Catherine Glenn Foster, President of Americans United for Life, said that the group "is thankful that the federal appeals court avoided a sweeping constitutional ruling that would have mandated that taxpayer dollars be spent in violation of the Hyde Amendment by forcing government employees to accompany an undocumented teen girl as she obtained a second-trimester abortion". She's in her 15th week of pregnancy.
She is being held at a facility in Texas administered under a contract from the U.S. Department of Health and Human Services, which is responsible for sheltering children who illegally enter the United States unaccompanied by a parent.
The American Civil Liberties Union (ACLU) asked the D.C. Court of Appeals Sunday to re-hear the case of Jane Doe, an unaccompanied minor who is seeking an abortion in Texas which HHS officials have declined to facilitate. (RELATED: Ruling On Whether Illegal Teen Can Get Abortion In America Hangs In The Balance). If that happens, she could obtain an abortion if she chooses.
The ruling comes after D.C.'s Court of Appeals temporarily blocked a judge's ruling last week, allowing the detained immigrant to have an abortion, according to NPR.

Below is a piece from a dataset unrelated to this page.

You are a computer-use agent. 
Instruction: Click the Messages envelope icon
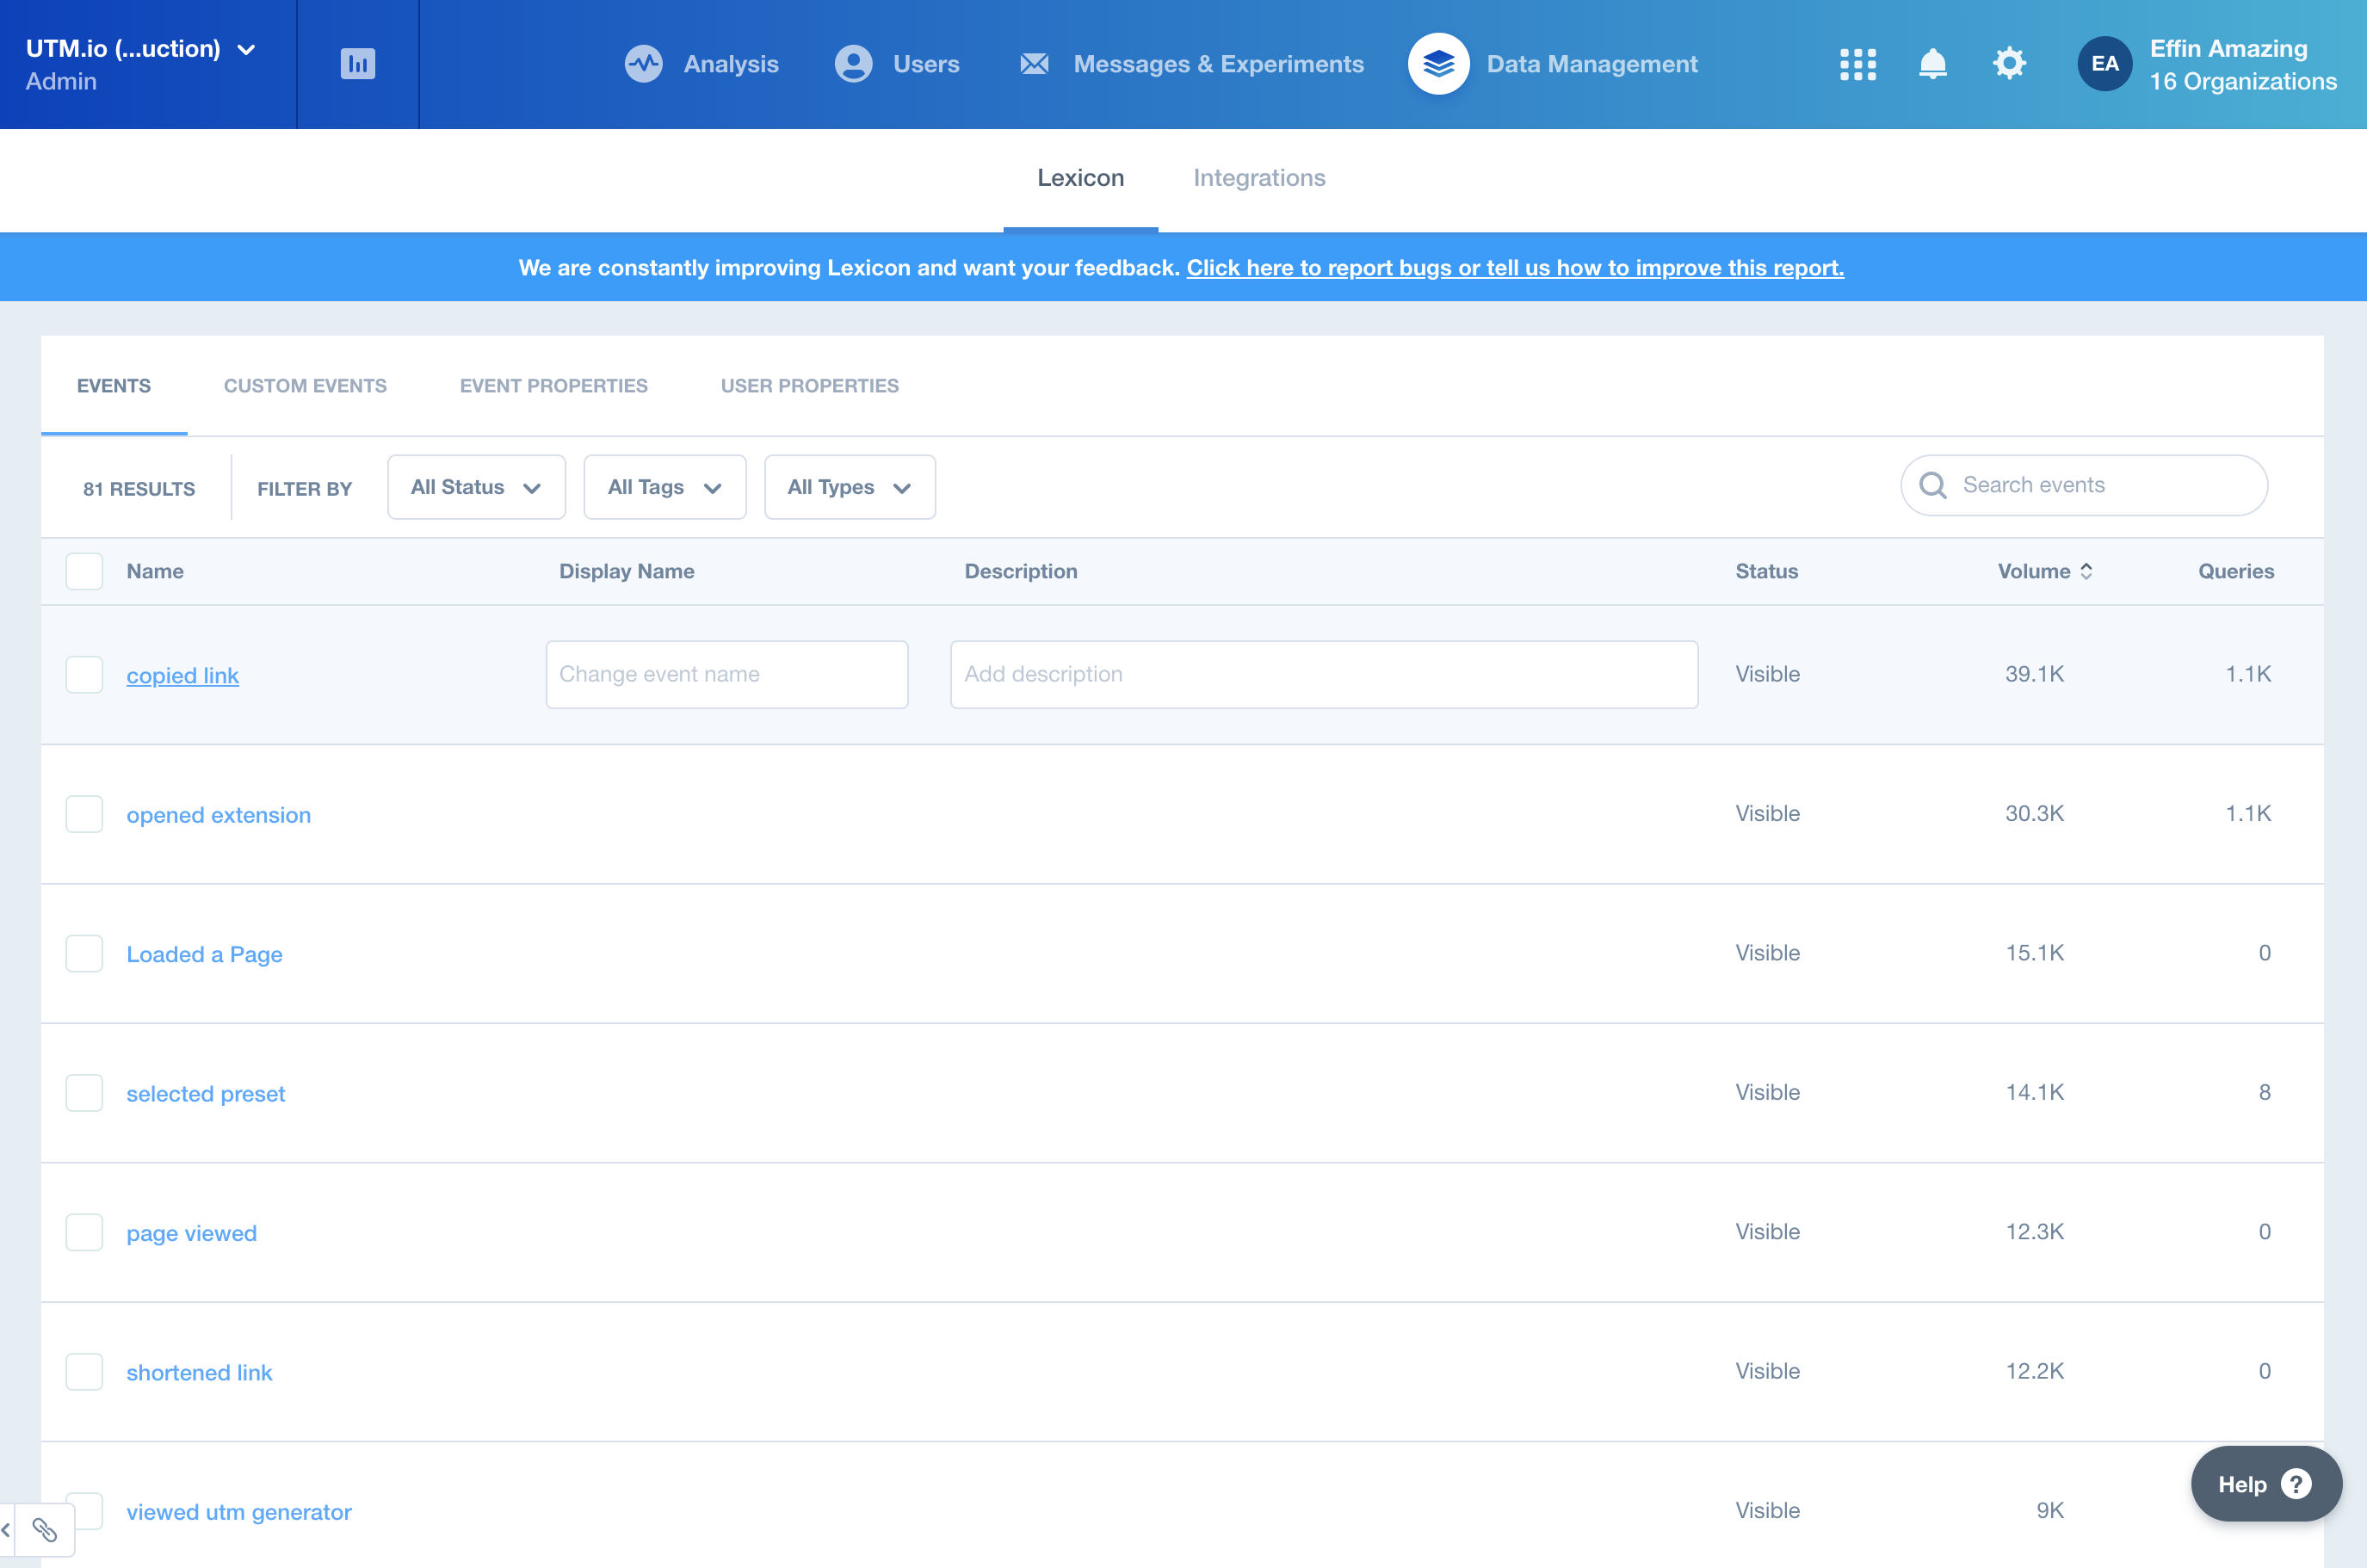[1034, 64]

Texas, Arkansas, Louisiana, Michigan, Nebraska, Ohio, Oklahoma and SC all aligned their support behind the federal government's view, writing in supporting briefs "there will be no meaningful limit on the constitutional rights an unlawfully-present alien can invoke simply by trying to enter this country" in reference to if Doe is allowed an abortion as Judge Chutkan ruled.
In a two-page order, Kavanaugh and Judge Karen Henderson, both of whom were appointed by Republican presidents, joined to say that if a sponsor is found by October 31 and the teen released, the government agrees she "will be lawfully able, if she chooses, to obtain an abortion on her own pursuant to the relevant state law".
Court records show that on March 30, Scott Lloyd - the office's director - said in an email that federally funded shelters "should not be supporting abortion services pre or post-release; only pregnancy services and life-affirming options counseling". "The court has turned a blind eye to the true injustice of abortion, set a deadline for the death of a child, and risked turning the US - one of the few countries in the world to allow late-term abortions - into a destination for abortion-seekers". "But there sure are losers", Millett wrote in her dissent. Two judges on the panel seem reluctant to cast what is happening in the girl's case as an undue burden and did not address the argument that HHS's refusal to hand her over so she can have an abortion is an undue burden, said Cahill, who focuses on matters where family law and constitutional law intersect.
Lawyers for the government argue that it isn't obligated to help her get an abortion because the administration wants to promote child birth and fetal life.
During oral arguments, the judges questioned the government's stance, noting that undocumented immigrants in other types of federal custody - including adults in immigration detention and federal prisons - may seek elective abortions at their own expense.
"The government has been under a statutory obligation to attempt to find an appropriate sponsor for more than six weeks and thus far none has been found", the petition states. Millett wrote that the girl "has already been forced by the government to continue an unwanted pregnancy for nearly four weeks, and now, as a result of this order, must continue to carry that pregnancy for multiple more weeks".